Work instructions
The result should be an exact copy of only the lines from the one holding "You are a computer-use agent." through the last line of the data below, please, without pictures.

►

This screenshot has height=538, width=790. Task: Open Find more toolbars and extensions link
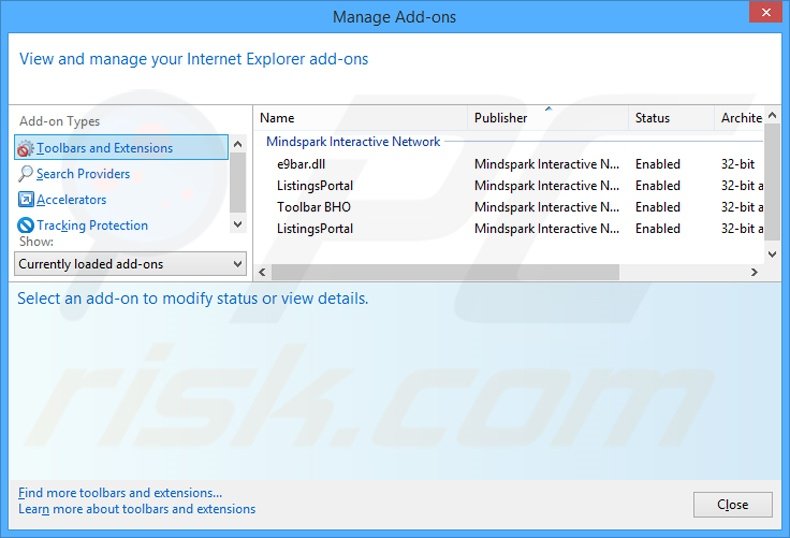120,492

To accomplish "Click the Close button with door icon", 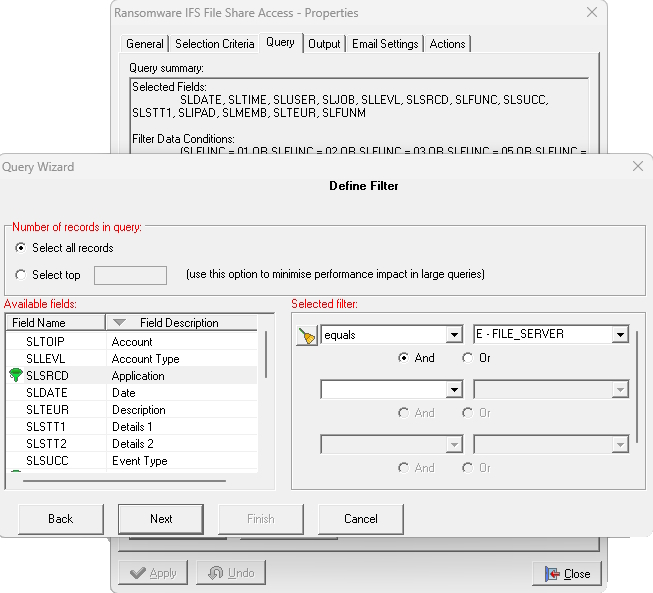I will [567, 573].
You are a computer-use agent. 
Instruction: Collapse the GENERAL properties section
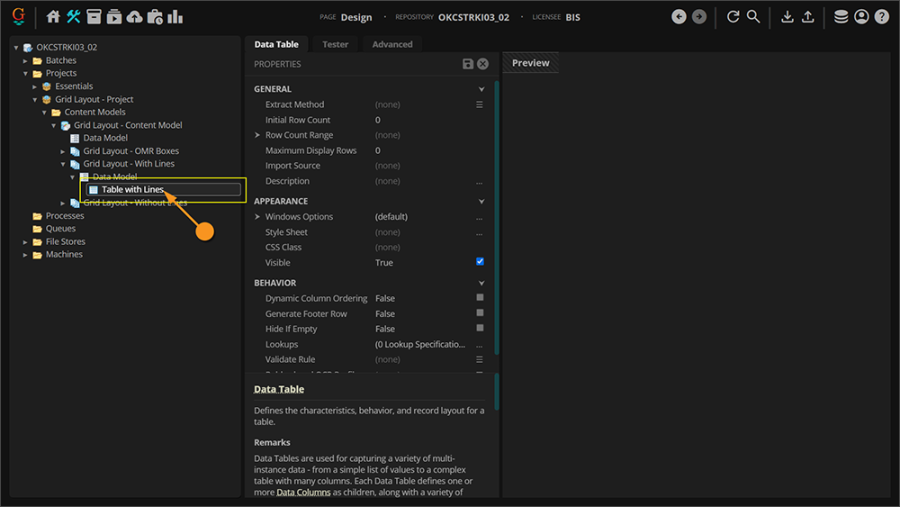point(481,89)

◄

Task result
You are a computer-use agent. 
Instruction: Collapse the GENERAL properties section
point(481,89)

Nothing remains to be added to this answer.